# Steelhead season fall 2020



## BillsMafia87 (Oct 3, 2020)

Good afternoon fellow fisherman, 
I just moved up to the greater Cinci area from Charlotte NC. I grew up in Syracuse fishing the salmon river, I am super excited to have the chance to fish Erie’s steelhead.
Has anyone have any information about when, where and what creeks I should be fishing come soon? Going to be traveling the the Cleavland area here come soon! Any Reports of the runs yet??


----------



## Chuck T Mechling (May 27, 2017)

All depends on the rain really. We got a decent bump earlier this week but nothing crazy. Buddy reported a couple catches in the rocky river yesterday! I highly doubt we have any big numbers yet. We need a day of rain to get things started


----------



## HappySnag (Dec 20, 2007)

BillsMafia87 said:


> Good afternoon fellow fisherman,
> I just moved up to the greater Cinci area from Charlotte NC. I grew up in Syracuse fishing the salmon river, I am super excited to have the chance to fish Erie’s steelhead.
> Has anyone have any information about when, where and what creeks I should be fishing come soon? Going to be traveling the the Cleavland area here come soon! Any Reports of the runs yet??


check out report's from last year,this time,it will give you idea what was hapening and where,the fishing will be same just move few weeks up or down.


----------



## tkbiker (Jul 30, 2004)

Welcome to OGF! 
Check the weekly report from Cleveland metro parks it covers Rocky River and sometime other rivers. 

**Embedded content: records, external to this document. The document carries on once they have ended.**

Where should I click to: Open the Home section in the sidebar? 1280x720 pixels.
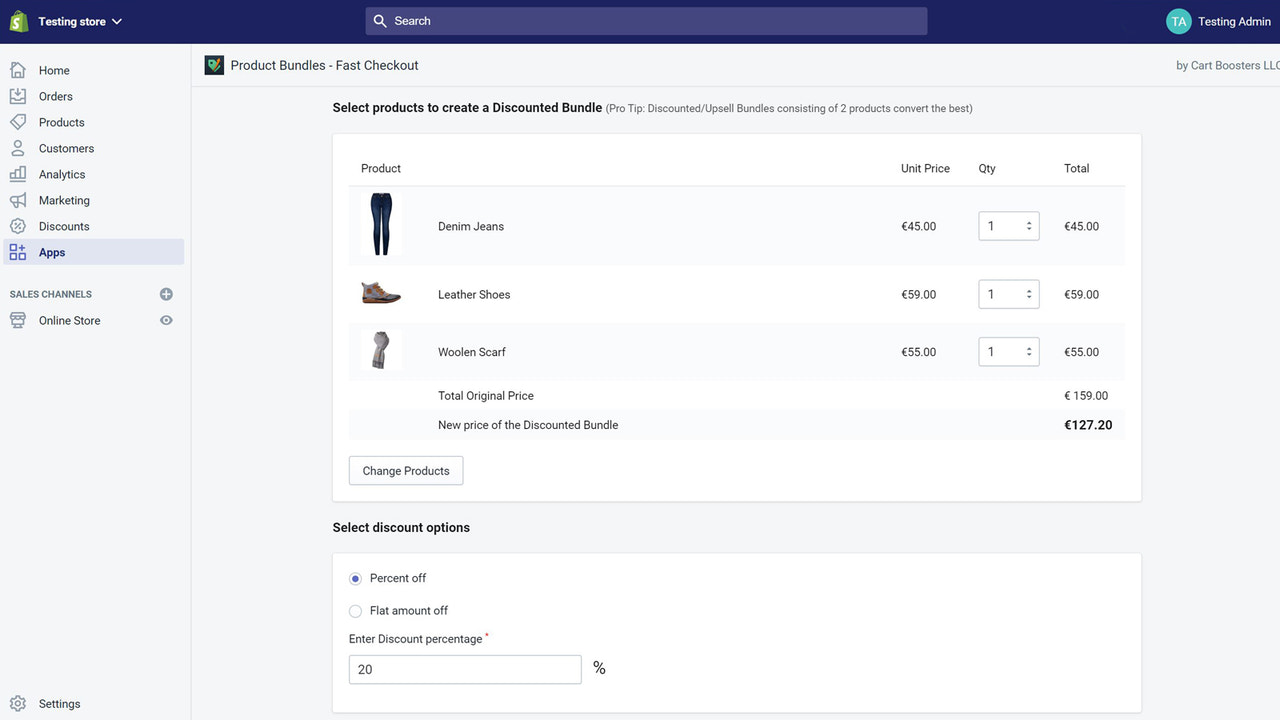click(x=54, y=70)
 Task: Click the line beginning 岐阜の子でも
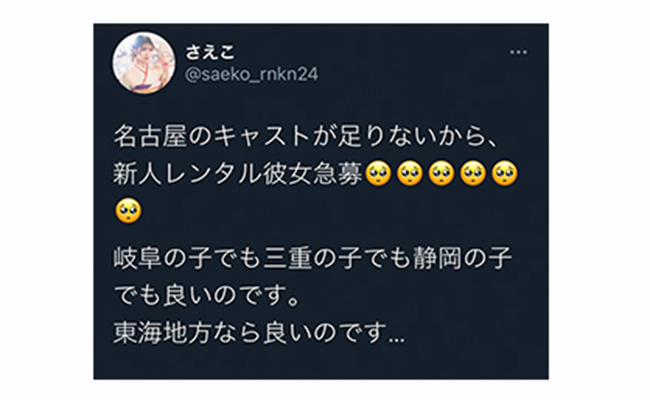click(x=313, y=257)
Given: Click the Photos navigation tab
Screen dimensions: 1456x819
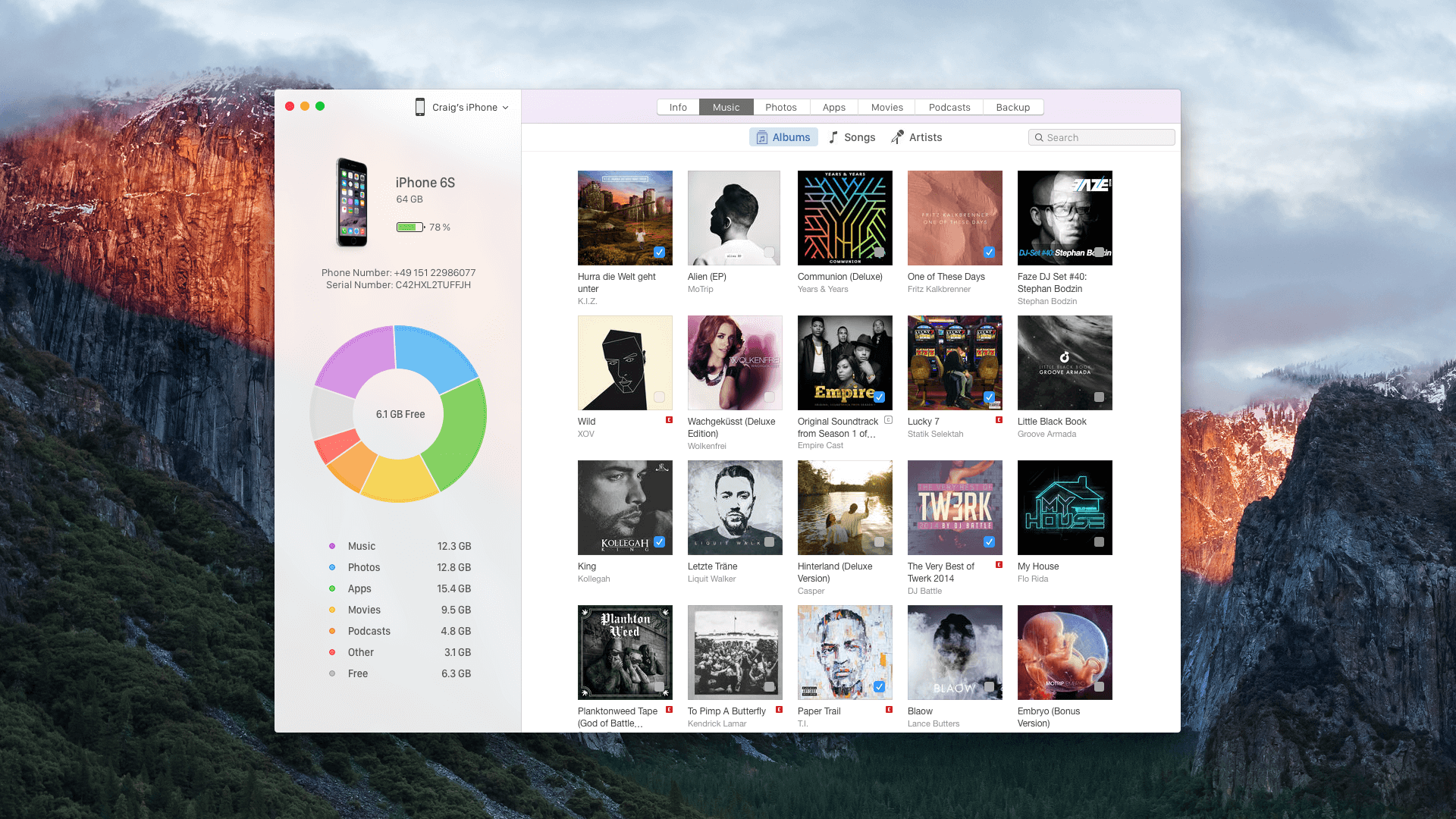Looking at the screenshot, I should click(x=781, y=107).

https://www.clevelandmetroparks.com...shing-report/2020/october-2020/october-1-2020


----------



## drsteelhead (Jan 22, 2016)

Caught 2 in an hour yesterday at the end of our walleye trip. We were waiting for the bridge and I said hey let's troll around the breakwall with some spoons. I think my father-in-law is a chrome addict now. The hookup and fights were amazing.


----------



## rickerd (Jul 16, 2008)

From what I hear, plenty at the mouths and to first riffle. My friend and I fished 3 great fall spots on lower and upper Rocky over the Weekend during mornings. Only one to show for effort. I would have expected many more. I picked the pockets of one section for 90 minutes and didn't get bit or kick one up. Seems like we should have bumped into more than one. The places we fished had few other people or none, and are good areas in the Fall for me. 

These fish move quite a bit this time of year. They can go up river one day and be down a few days later if no food or water gets warm again. Each river might be at a different stage on any given day. The rivers to East get the most Fall run fish. Conneaut and the one to the West which isn't stocked.

Rickerd


----------



## Chuck T Mechling (May 27, 2017)

Fished the mouth of the Rocky yesterday and Trolled back to the Marina. Not a bite, Marina was LOADED with Minnows. I'm guessing that was a major factor. Only one report of someone catching one. Going to be slow for a while!


----------



## drsteelhead (Jan 22, 2016)

Chuck T Mechling said:


> Fished the mouth of the Rocky yesterday and Trolled back to the Marina. Not a bite, Marina was LOADED with Minnows. I'm guessing that was a major factor. Only one report of someone catching one. Going to be slow for a while!


What were you using


----------



## BillsMafia87 (Oct 3, 2020)

Hope this weekends rain helps the fish start entering the rivers


----------



## glasseyes (Jan 28, 2012)

Have not heard of any catches from harbors yet, I fish break walls at Fairport and usually hear reports from their before the river, I have a 3.5 hour drive and usually stay a few days in motel so I like to make sure they are in before making a trip, of course the weather never cooperates .


----------



## TRIPLE-J (Sep 18, 2006)

I got a 30 plus incher last weekend in the harbour
Just not in heavy yet


----------



## Cro-Magnon (May 31, 2014)

Fished the lakeshore this am by Arcola creek. No steelhead caught or seen jumping. We need rain to open up streams. Will be trying lower Grand River tomorrow am. 


Sent from my iPhone using Tapatalk


----------



## glasseyes (Jan 28, 2012)

Coming up the 28th this month , for a few days, hope the harbor is full !!


----------



## jmyers8 (Aug 2, 2013)

I trolled rocky today for a few hours with a few others.. none caught or seen and boat traffic was crazy up and down the river. A few guys reported catching some out for walleye but the walleye bite seemed slow according to them guys

Sent from my SM-G950U using Tapatalk


----------



## BillsMafia87 (Oct 3, 2020)

glasseyes said:


> Coming up the 28th this month , for a few days, hope the harbor is full !!


I live in the Fairfeild area , where about do you drive up from?


----------



## glasseyes (Jan 28, 2012)

BillsMafia87 said:


> I live in the Fairfeild area , where about do you drive up from?


live 35 miles south west of Columbus


----------